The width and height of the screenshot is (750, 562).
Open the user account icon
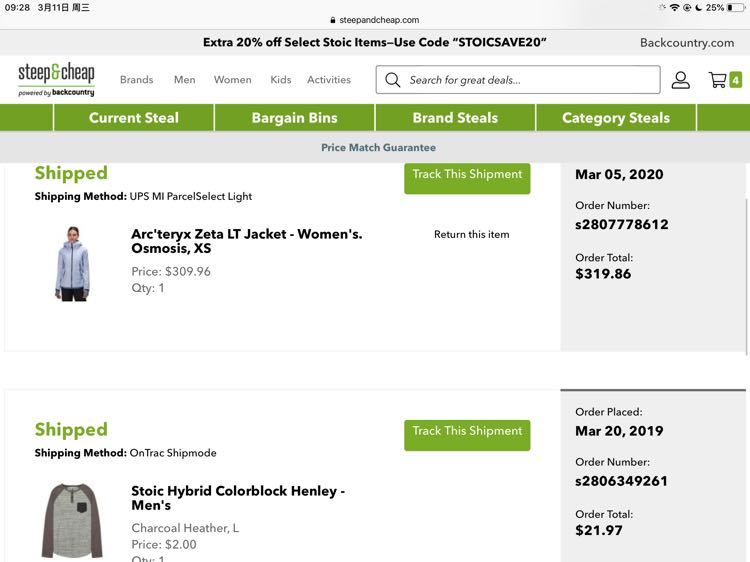click(680, 80)
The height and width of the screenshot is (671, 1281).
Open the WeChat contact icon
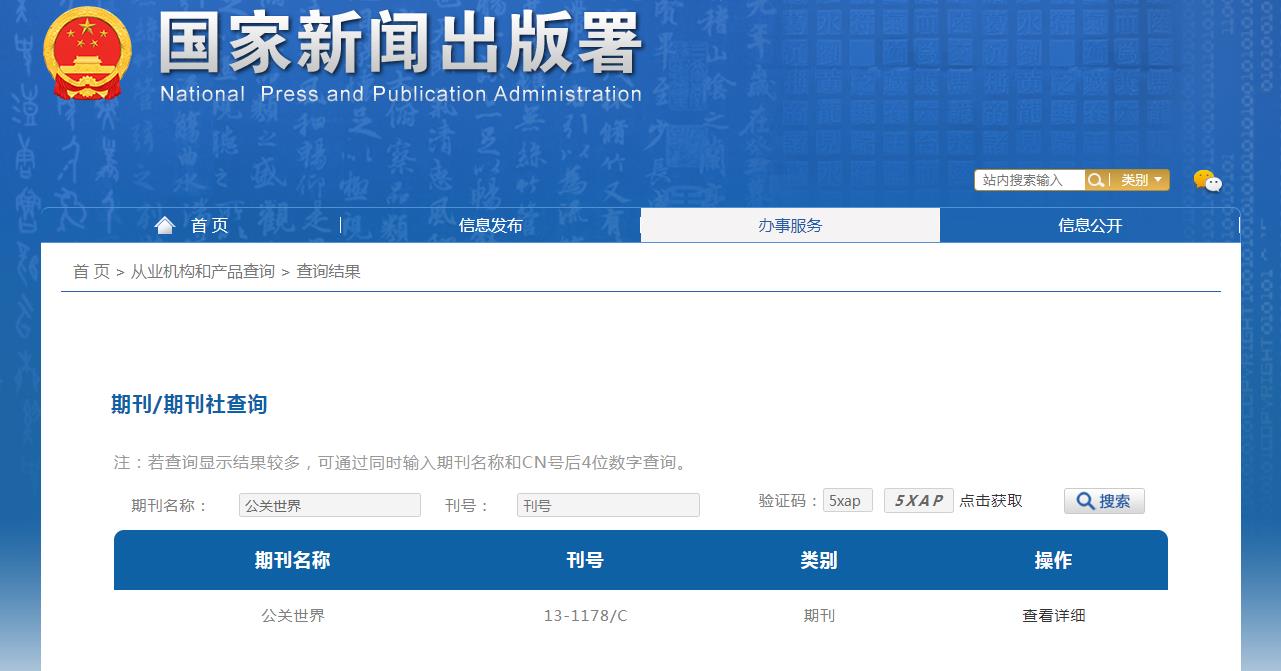1209,181
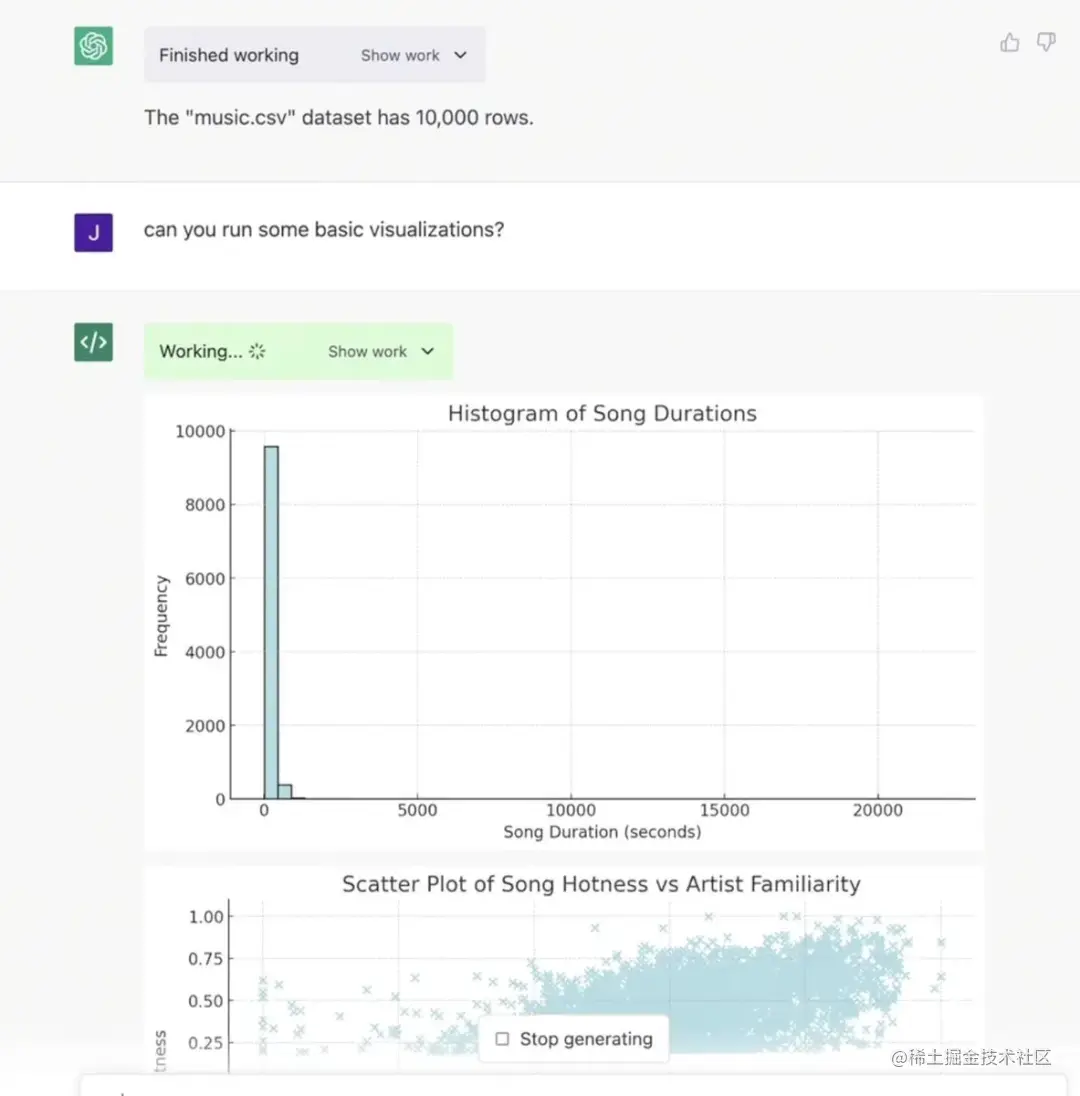
Task: Click the code interpreter avatar icon
Action: pyautogui.click(x=93, y=342)
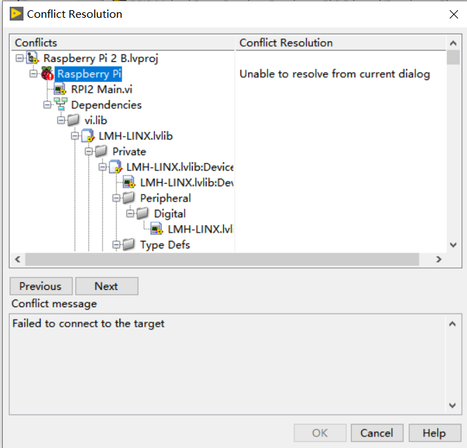Click the Raspberry Pi 2 B.lvproj project icon
This screenshot has height=448, width=467.
tap(33, 58)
• • •
» **Task goal**: Repeat the listing above from its first line through the line that contains "The height and", both included, and nothing more. Drop the pictures.

» **Result**:
The width and height of the screenshot is (750, 562).
Open the user account icon
click(680, 80)
The height and width of the screenshot is (671, 1281).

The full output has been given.